**Verilen metin:**
──────

Hakların kaynağı nelerdir, nasıl doğar?
“Hakların kaynağı dörttür.
Birincisi “ERHAM”dır, “doğum”dur.
Madem ki ben o anne babadan doğdum o aileye bağlıyım, o halde benim hukukum da onlarla beraberdir. Bu erham içinde doğdum, onu değiştirmem mümkün değildir.
İkincisi “KOMŞULUK”tur.
Komşuluğun da yeryüzünde olan komşuluğumuzdan dolayı değiştirilmesi mümkün değildir. Madem ki bu dünyada yaratıldık, biz bu insanlarla komşu kalmaya mahkûmuz. Bunun hukukunu gelişigüzel biz ayarlayamayız. Gerçi bir yerde komşu olanlar yerlerini değiştirebilirler, hicret edebilirler ama yeryüzünün dışına çıkamazlar.
Hukukun üçüncü kaynağı da “EMEĞİMİZ”dir.
Herkesin emeği vardır, fiili vardır. Kazandığı da kendisine aittir. Kötülükler de kendisine aittir. Bu hakkı da biz yaratılışta elde ettik, bu hak kimseye devredilemez ve bu hak kimsenin elinden alınamaz.
Dördüncü hak ise “SÖZLEŞME HAKKI”dır.
Yani herkes sözleşme yapma özgürlüğüne sahiptir. Ama yapılan sözleşmeye uymak herkesin görevidir. Dayanışma ortaklığı sözleşme ile oluşan hak ve hukuktur.
Bu konu anlatıldıktan sonra doğuştan ortaya çıkan ve sözleşmeye dayanmayan kuralla sûre sona ermektedir. Kıyas yoluyla komşuluk ve emekle ilgili hukuk belirlenecektir.
“Erham” kelimesi zaten üçünü de içermektedir.
İnsan dünyaya gelir, insanlık onu büyütür. İnsan topluluğa borçlanır. Borçlanan insanlar evlenirler, çocuklar yaparlar, onları büyütürler ve böylece borçlarını insanlığa öderler. Diğer taraftan olgunluk çağlarında iken anne babalarını bakarlar ve insanlıktan alacaklı olurlar, onlar yaşlanınca da bu sefer çocukları onlara bakarlar.

──────

**Sağlanan malzeme:**
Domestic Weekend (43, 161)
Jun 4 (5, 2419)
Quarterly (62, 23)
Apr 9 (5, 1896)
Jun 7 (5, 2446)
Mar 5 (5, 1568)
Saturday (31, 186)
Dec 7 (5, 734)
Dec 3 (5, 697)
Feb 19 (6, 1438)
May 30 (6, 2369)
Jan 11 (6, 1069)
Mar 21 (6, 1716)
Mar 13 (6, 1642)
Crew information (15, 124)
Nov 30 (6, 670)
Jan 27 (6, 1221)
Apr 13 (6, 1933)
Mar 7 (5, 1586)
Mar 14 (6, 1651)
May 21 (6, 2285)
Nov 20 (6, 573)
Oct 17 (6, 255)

──────

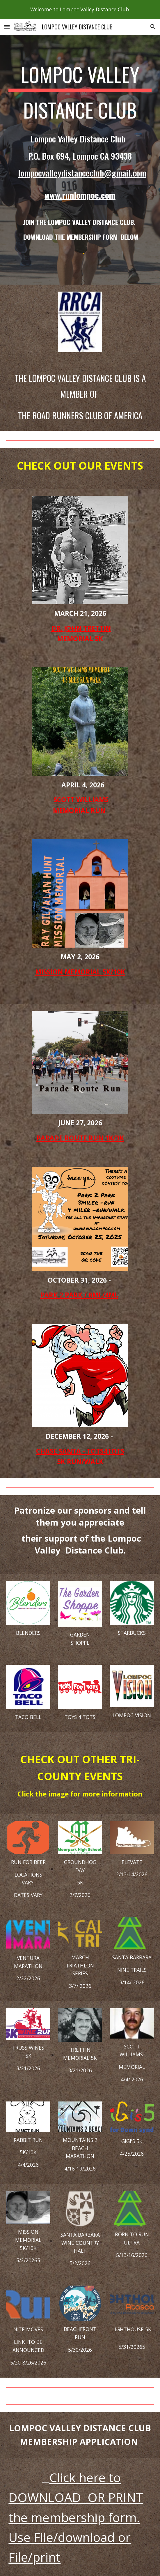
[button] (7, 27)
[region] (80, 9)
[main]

──────

**Yapılacak işler:**
1. Hakların kaynağını anlatan metne göre hukukun üçüncü kaynağı nedir?
2. Hakların kaynağını anlatan metni kaldığı yerden sürdürün.

**Görev yanıtları:**
1. Hukukun üçüncü kaynağı emeğimizdir.

2.
İşte bu sistem “ERHAM SİSTEMİ”dir.
Aile içinde Allah’ın Kitabı’nda yazılı hukuk vardır. Evin iç işleri kadına, evin dış işleri erkeğe aittir. Görevler bölünmüştür. Evlilikte kendileri belirleyemezler.
Hukukta iki çeşit velayet vardır; biri senin seçtiğin velayettir, diğeri ise yaratılışta Allah’ın seçtiği velayettir.
İnsanın diğer canlılardan en büyük farkı kişiliğini koruyarak topluluğun ferdi olmaktır. Kişi bir taraftan özgürdür, kendi iradesi ile yapar, diğer taraftan da fert olur, topluluğu oluşturur ve yaşatır.
Hiç kimse kendi kendisini var edemez. Kendi kendisini var etme mümkün olsaydı yoktan var olma da mümkün olurdu. Topluluk evrimleşen varlıktır, kendi kendisini evrimleştiremez, özgür kişiler topluluğu oluşturur ve evrimleştirirler. Bu sebepledir ki insan bir taraftan topluluktan ayrı varlıktır, topluluğun dışında özgürdür, diğer taraftan da topluluğun ferdidir.
İnsan üretirken topluluğun üyesidir. İnsanlar birlikte üretirler, ortak ürettiklerini bölüşürler ve evlerde ayrı ayrı tüketirler. Dolayısıyla insan üretirken topluluğun ferdidir, tüketirken ise ailenin ferdidir. Aile doğal topluluktur. Kuralları insanlar değil, Allah, Kitabı’nda koymuştur. Oysa topluluğun kanunlarını insanlar sözleşmeleri ile oluştururlar.
Üretim birlikte, tüketim ayrı ayrı ailede olmaktadır. Bunun için ürünlerin bölüşümü vardır. Hukuk ve ekonomi bu sebeple doğmuştur. Aile doğal topluluk olduğu için onun hukuku sözleşmelerle oluşmaz, İlâhi hükümleri içerir.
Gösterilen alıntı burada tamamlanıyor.